### TASK
Please pull out each line of the data that contains the word "Expand".

### EXTRACTED ENTRIES
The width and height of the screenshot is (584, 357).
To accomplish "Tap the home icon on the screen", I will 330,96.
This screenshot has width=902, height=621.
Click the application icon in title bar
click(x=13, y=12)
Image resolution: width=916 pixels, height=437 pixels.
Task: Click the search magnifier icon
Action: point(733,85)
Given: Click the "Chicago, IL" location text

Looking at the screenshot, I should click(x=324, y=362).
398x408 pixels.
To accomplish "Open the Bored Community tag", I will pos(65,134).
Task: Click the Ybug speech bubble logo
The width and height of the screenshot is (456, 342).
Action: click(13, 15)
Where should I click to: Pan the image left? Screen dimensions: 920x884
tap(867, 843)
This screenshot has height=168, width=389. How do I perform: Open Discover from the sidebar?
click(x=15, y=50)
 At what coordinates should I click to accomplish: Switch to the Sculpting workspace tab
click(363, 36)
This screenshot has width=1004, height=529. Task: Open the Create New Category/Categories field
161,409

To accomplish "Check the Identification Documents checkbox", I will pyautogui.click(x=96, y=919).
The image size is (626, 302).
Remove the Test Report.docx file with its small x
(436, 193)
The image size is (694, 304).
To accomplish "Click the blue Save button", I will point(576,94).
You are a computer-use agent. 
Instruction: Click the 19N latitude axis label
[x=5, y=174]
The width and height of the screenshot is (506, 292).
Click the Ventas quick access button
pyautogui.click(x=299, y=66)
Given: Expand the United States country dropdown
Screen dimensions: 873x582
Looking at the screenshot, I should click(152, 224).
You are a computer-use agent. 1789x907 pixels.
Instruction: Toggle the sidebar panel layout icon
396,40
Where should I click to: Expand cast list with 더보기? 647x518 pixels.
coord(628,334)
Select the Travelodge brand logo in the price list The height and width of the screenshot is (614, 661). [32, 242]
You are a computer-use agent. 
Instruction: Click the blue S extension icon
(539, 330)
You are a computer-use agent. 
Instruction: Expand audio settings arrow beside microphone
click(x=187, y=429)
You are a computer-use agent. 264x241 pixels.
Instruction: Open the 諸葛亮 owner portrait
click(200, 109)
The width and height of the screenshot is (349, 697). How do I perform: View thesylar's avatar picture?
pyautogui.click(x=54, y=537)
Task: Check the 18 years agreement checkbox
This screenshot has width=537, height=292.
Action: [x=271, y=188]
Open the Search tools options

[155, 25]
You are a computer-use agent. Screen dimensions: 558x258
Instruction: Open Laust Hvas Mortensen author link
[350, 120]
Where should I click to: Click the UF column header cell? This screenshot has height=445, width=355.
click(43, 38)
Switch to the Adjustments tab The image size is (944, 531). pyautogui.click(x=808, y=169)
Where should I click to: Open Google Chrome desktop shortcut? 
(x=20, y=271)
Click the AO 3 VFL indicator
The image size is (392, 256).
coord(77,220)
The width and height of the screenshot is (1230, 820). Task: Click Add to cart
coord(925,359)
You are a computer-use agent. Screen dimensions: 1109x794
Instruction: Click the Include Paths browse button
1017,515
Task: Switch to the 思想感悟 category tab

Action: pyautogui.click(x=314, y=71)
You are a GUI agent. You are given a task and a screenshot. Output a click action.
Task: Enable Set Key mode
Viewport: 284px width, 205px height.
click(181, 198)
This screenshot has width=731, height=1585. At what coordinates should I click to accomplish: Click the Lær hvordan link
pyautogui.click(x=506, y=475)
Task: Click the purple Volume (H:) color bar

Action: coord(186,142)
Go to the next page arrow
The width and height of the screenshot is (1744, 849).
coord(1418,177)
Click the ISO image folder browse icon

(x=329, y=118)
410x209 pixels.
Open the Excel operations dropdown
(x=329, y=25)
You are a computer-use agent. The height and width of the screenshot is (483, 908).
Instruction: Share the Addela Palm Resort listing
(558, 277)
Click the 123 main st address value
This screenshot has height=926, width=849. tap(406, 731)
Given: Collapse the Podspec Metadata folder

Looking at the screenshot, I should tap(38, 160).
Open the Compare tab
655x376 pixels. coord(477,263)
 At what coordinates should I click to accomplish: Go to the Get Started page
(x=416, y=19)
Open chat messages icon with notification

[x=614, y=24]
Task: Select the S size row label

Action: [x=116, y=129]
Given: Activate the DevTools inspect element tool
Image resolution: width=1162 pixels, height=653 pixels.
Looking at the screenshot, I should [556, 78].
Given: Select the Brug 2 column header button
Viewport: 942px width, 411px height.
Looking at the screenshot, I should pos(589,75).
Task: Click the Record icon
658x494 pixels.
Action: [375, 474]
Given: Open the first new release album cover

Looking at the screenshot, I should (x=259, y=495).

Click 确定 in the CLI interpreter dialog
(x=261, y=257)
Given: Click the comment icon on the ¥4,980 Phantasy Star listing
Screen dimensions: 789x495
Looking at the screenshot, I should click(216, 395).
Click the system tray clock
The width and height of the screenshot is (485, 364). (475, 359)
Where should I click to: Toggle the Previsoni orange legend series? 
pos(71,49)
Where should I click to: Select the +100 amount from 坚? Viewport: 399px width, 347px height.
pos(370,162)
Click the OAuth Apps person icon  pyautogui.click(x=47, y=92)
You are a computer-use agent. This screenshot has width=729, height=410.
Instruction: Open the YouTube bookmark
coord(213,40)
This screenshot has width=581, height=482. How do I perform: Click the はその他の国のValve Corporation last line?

### SOLUTION
Given: Expand the United States country dropdown
Where should I click to: Expand cast list with 더보기? 647x518 pixels.
Instruction: Expand audio settings arrow beside microphone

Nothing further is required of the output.